In the 16 years he lived after his retirement in 1956, Robinson pushed baseball 
to hire blacks as managers and executives and even refused an invitation to 
participate in the 1969 Old Timers game because he did not yet see "genuine 
interest in breaking the barriers that deny access to managerial and front 
office positions." No major league team had a black manager until Frank 
Robinson was hired by the Cleveland Indians in 1975. The majors' first black 
general manager—the Atlanta Braves' Bill Lucas—wasn't hired until 1977.

* * *
Last season, players of color represented 38.2 percent of majo- league rosters, 
according to a report by the Institute for Diversity and Ethics in Sport at the 
University of Central Florida. Black athletes represented only 8.8 percent of 
major-league players—a dramatic decline from the peak of 27 percent in 1975, 
and less than half the 19 percent in 1995. One quarter of last season's 
African-Americans players were clustered on three teams—the Yankees, Angels, 
and Dodgers. Their shrinking proportion is due primarily to the growing number 
of Latino (27.3%) and Asian (1.9%) players, including many foreign-born 
athletes, now populating major league rosters.

But there are also sociological and economic reasons for the decline of black 
ballplayers. The semi-pro, sandlot, and industrial teams that once thrived in 
black communities, serving as feeders to the Negro Leagues and then the major 
leagues, have disappeared.
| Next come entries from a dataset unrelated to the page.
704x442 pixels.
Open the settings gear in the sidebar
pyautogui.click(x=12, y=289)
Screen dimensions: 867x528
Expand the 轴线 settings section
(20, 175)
Basketball and football have replaced baseball as 
the most popular sports in black communities, where funding for public school 
baseball teams and neighborhood playgrounds with baseball fields has declined. 
Major league teams more actively recruit young players from Latin America, who 
are typically cheaper to hire than black Americans, as Adrian Burgos, in 
Playing America's Game: Baseball, Latinos, and the Color Line (2007) and Rob 
Ruck, in Raceball: How the Major Leagues Colonized the Black and Latin Game 
(2012) document.

Among today's 30 teams, there are only four managers of color—three blacks (the 
Reds' Dusty Baker, the Astros' Bo Porter, and the Rangers' Ron Washington) and 
one Latino (the Braves' Fredi Gonzalez). (Two of last season's Latino 
managers—the Indians' Manny Acta, and Ozzie Guillen of the Marlins—were fired). 
One Latino (Ruben Amaro Jr. of the Phillies) and one African American (Michael 
Hill of the Marlins) serve as general managers. (White Sox GM Ken Williams, an 
African American, was promoted to executive VP during the off-season.) Arturo 
Moreno, a Latino, has owned the Los Angeles Angels since 2003. Basketball great 
Earvin "Magic" Johnson, part of the new group that purchased the Los Angeles 
Dodgers last year, is the first African-American owner of a major league team.
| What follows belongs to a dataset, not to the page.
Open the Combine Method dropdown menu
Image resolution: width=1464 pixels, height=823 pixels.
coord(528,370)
Like baseball, American society—including our workplaces, Congress and other 
legislative bodies, friendships, and even families—is more integrated than it 
was in Robinson's day. But there is still an ongoing debate about the magnitude 
of racial progress, as measured by persistent residential segregation, a 
significantly higher poverty rate among blacks than whites, and widespread 
racism within our criminal justice and prison systems.
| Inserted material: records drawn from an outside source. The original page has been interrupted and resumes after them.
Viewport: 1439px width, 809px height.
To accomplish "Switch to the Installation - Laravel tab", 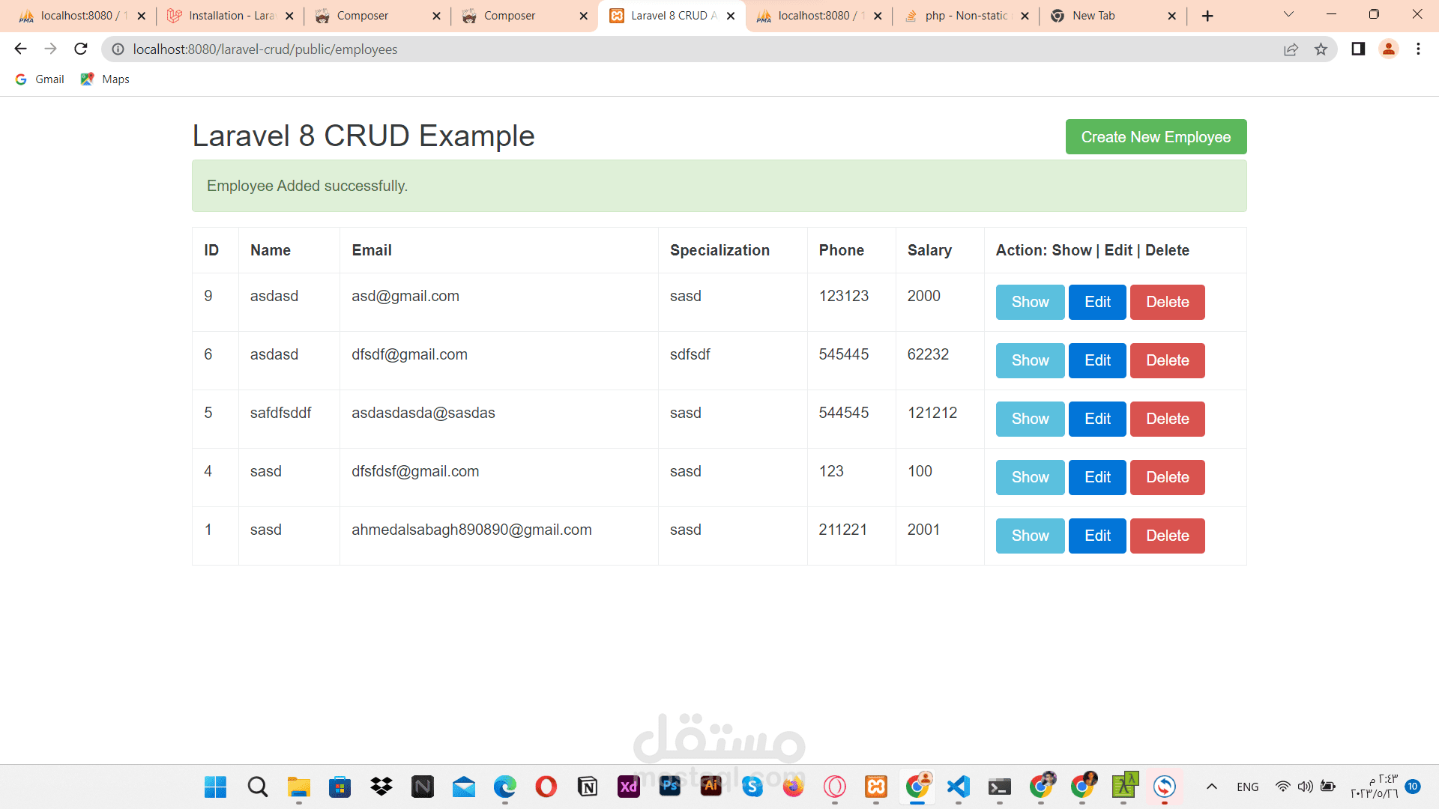I will tap(223, 16).
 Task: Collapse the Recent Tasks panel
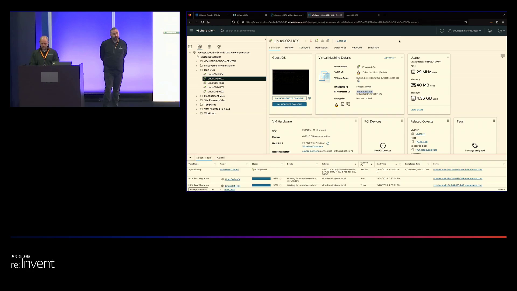point(190,158)

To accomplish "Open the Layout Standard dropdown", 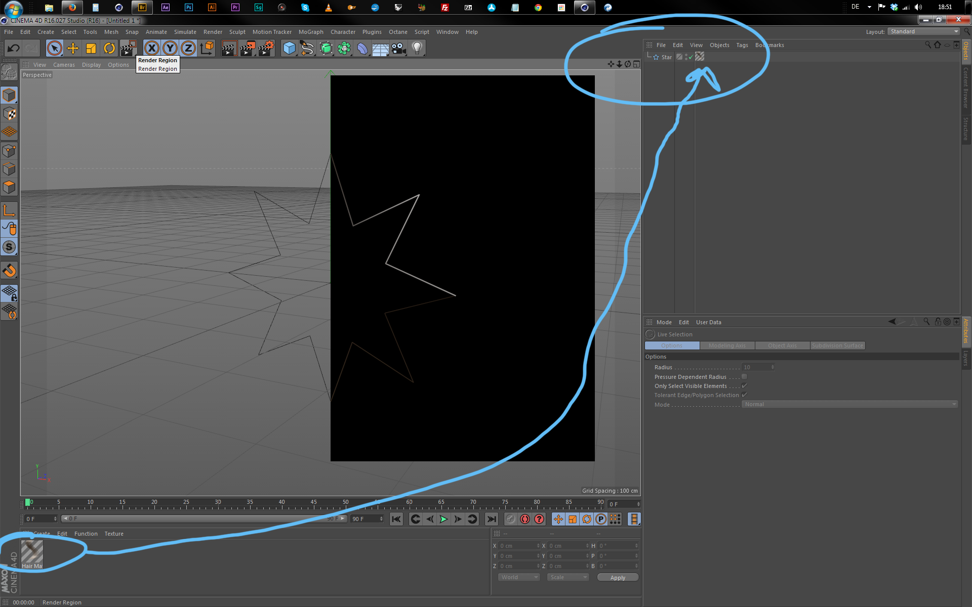I will click(x=924, y=31).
As Robinson understood, these inequities cannot be solved by individual effort 
alone. It also requires grassroots activism and protest to attain changes in 
government policy and business practices. 42, misses an opportunity to recap 
this important lesson. Robinson's legacy is to remind us of the unfinished 
agenda of the civil rights revolution and of the important role that movements 
play in moving the country closer to its ideals.